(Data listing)

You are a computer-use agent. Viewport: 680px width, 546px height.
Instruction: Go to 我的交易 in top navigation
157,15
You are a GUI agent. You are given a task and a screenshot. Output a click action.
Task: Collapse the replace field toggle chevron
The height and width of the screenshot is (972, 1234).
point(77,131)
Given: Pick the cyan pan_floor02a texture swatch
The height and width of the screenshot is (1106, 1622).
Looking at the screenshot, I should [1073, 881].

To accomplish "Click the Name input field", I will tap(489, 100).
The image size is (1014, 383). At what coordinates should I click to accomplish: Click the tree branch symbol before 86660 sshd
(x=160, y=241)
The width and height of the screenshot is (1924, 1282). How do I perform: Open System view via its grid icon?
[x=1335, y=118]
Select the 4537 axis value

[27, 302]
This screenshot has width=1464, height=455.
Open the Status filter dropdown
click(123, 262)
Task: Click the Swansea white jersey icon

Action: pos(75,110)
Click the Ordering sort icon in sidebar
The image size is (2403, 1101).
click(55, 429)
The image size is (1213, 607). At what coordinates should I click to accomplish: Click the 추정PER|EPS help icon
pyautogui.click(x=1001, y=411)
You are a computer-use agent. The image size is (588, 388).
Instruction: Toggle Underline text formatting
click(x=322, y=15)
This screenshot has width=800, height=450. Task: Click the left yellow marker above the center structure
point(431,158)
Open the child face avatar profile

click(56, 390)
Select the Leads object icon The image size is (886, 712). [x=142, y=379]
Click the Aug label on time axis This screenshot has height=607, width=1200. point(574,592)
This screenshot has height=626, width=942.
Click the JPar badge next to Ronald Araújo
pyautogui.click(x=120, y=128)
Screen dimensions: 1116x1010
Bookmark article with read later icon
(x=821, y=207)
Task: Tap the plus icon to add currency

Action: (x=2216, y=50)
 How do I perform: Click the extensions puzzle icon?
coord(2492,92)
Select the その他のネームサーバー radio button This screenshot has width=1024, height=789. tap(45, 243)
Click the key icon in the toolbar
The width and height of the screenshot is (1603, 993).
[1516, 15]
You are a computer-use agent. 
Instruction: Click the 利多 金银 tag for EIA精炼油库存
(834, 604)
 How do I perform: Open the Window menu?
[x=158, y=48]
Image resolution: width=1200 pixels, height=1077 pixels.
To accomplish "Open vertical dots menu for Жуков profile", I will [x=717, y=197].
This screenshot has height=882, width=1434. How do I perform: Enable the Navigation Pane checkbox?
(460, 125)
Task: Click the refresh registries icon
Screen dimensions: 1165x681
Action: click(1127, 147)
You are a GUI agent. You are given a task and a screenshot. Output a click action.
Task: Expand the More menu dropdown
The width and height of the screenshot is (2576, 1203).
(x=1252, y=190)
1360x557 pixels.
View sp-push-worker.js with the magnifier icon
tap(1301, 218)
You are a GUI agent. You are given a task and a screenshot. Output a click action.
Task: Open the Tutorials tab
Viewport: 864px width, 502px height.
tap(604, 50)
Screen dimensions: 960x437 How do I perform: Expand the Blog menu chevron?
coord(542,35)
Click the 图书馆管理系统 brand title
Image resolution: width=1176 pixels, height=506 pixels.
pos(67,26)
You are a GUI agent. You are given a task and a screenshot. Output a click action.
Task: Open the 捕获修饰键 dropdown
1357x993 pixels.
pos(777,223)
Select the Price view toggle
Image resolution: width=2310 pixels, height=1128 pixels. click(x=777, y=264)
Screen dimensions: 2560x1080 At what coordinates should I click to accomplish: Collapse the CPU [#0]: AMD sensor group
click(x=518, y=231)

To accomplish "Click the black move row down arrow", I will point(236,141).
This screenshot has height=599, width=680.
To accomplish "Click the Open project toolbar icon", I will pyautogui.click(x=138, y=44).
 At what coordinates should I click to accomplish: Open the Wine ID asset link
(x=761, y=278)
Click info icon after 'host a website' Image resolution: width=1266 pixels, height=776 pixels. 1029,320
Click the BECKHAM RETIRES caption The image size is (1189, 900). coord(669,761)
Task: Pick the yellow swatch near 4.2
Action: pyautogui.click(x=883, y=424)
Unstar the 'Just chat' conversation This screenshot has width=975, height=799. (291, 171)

DIRECTION: Rewrite the records from the line that has "Click the Ordering sort icon in sidebar" through the line that has "tap(604, 50)", changing each "Instruction" to "Goal" and leaving everything else as it is.

SOLUTION TO THE EXERCISE:
Click the Ordering sort icon in sidebar
The image size is (2403, 1101).
click(55, 429)
The image size is (1213, 607). At what coordinates should I click to accomplish: Click the 추정PER|EPS help icon
pyautogui.click(x=1001, y=411)
You are a computer-use agent. The image size is (588, 388).
Goal: Toggle Underline text formatting
click(x=322, y=15)
This screenshot has width=800, height=450. Task: Click the left yellow marker above the center structure
point(431,158)
Open the child face avatar profile

click(56, 390)
Select the Leads object icon The image size is (886, 712). [x=142, y=379]
Click the Aug label on time axis This screenshot has height=607, width=1200. point(574,592)
This screenshot has height=626, width=942.
Click the JPar badge next to Ronald Araújo
pyautogui.click(x=120, y=128)
Screen dimensions: 1116x1010
Bookmark article with read later icon
(x=821, y=207)
Task: Tap the plus icon to add currency

Action: (x=2216, y=50)
 How do I perform: Click the extensions puzzle icon?
coord(2492,92)
Select the その他のネームサーバー radio button This screenshot has width=1024, height=789. tap(45, 243)
Click the key icon in the toolbar
The width and height of the screenshot is (1603, 993).
[1516, 15]
You are a computer-use agent. 
Goal: Click the 利多 金银 tag for EIA精炼油库存
(834, 604)
 How do I perform: Open the Window menu?
[x=158, y=48]
Image resolution: width=1200 pixels, height=1077 pixels.
To accomplish "Open vertical dots menu for Жуков profile", I will [x=717, y=197].
This screenshot has height=882, width=1434. How do I perform: Enable the Navigation Pane checkbox?
(460, 125)
Task: Click the refresh registries icon
Screen dimensions: 1165x681
Action: click(1127, 147)
You are a GUI agent. You are given a task and a screenshot. Output a click action.
Task: Expand the More menu dropdown
The width and height of the screenshot is (2576, 1203).
(x=1252, y=190)
1360x557 pixels.
View sp-push-worker.js with the magnifier icon
tap(1301, 218)
You are a GUI agent. You are given a task and a screenshot. Output a click action.
Task: Open the Tutorials tab
Viewport: 864px width, 502px height.
tap(604, 50)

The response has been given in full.